Text excerpt:
╔══
Tyler Durden's picture




 

Submitted by Jeff Harding of Minyanville

In George Orwell’s brilliant novel Nineteen Eighty-Four, one of the characters, Syme, in discussing the nature of Newspeak, says “It’s a beautiful thing, the destruction of words.” Newspeak was a systematic attempt by the dictators of Oceania, a totalitarian society eerily similar to North Korea, to control thought by eliminating words that gave rise to ideas they disapproved. What Syme and Orwell are talking about is that the destruction of words is the destruction of ideas.

There
is a parallel to this in contemporary economic thought. Mainstream
economists, Keynesians, Neo-Keynesians, and Neoclassicists, would have
you believe that what common sense would call “good” is now “bad.”
Conversely, “bad” is the new “good.” I don’t mean to suggest that the US
is heading toward becoming a North Korea. My point is that that the
experts seem to abandon common sense and yet most people instinctively
understand that good is good.

Common sense is the crux of
Austrian theory economics. Austrians look at how individuals act, not
how "economies" or "nations" act or behave. Ludwig von Mises, the
greatest Austrian thinker, and in my opinion the greatest economist,
entitled his great work, Human Action not National Action.
╚══
Task list:
1) Reproduce the Orwell and economics passage word for word, in full.
2) In the listing, from the line with "Click the share icon below the photo" up to and including the line with "(x=160, y=99)", swap "screenshot" for "image" and leave everything else as it is. Give only those lines, and leave the pictures out.

Provided entries:
╔══
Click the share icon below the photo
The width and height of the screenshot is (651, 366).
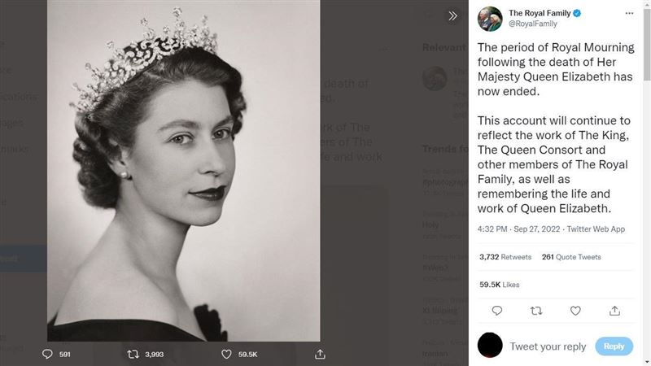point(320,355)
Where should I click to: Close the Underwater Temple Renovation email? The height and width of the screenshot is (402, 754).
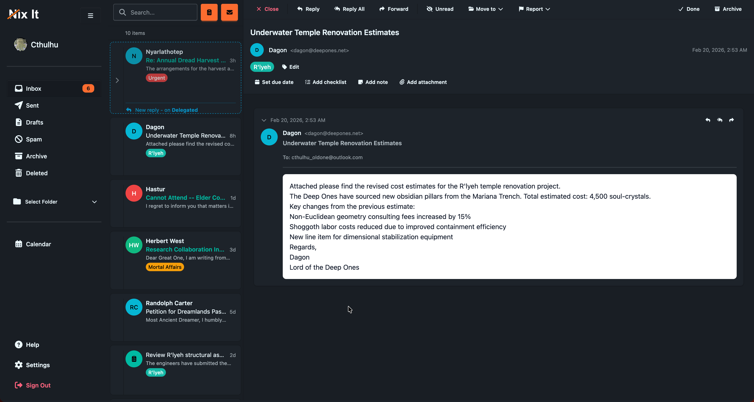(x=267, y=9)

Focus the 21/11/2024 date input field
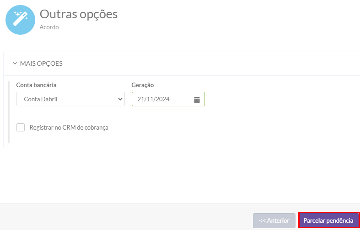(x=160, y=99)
╚══
╔══
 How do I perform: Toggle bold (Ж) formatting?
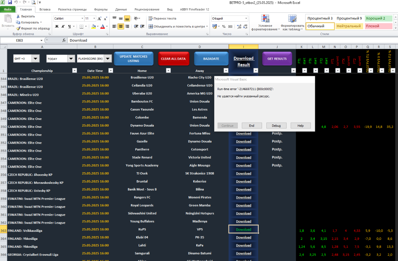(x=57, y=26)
╚══
In response:
1)
Tyler Durden's picture




 

Submitted by Jeff Harding of Minyanville

In George Orwell’s brilliant novel Nineteen Eighty-Four, one of the characters, Syme, in discussing the nature of Newspeak, says “It’s a beautiful thing, the destruction of words.” Newspeak was a systematic attempt by the dictators of Oceania, a totalitarian society eerily similar to North Korea, to control thought by eliminating words that gave rise to ideas they disapproved. What Syme and Orwell are talking about is that the destruction of words is the destruction of ideas.

There
is a parallel to this in contemporary economic thought. Mainstream
economists, Keynesians, Neo-Keynesians, and Neoclassicists, would have
you believe that what common sense would call “good” is now “bad.”
Conversely, “bad” is the new “good.” I don’t mean to suggest that the US
is heading toward becoming a North Korea. My point is that that the
experts seem to abandon common sense and yet most people instinctively
understand that good is good.

Common sense is the crux of
Austrian theory economics. Austrians look at how individuals act, not
how "economies" or "nations" act or behave. Ludwig von Mises, the
greatest Austrian thinker, and in my opinion the greatest economist,
entitled his great work, Human Action not National Action.

2)
Click the share icon below the photo
The width and height of the image is (651, 366).
point(320,355)
Where should I click to: Close the Underwater Temple Renovation email? The height and width of the image is (402, 754).
(x=267, y=9)

Focus the 21/11/2024 date input field
(x=160, y=99)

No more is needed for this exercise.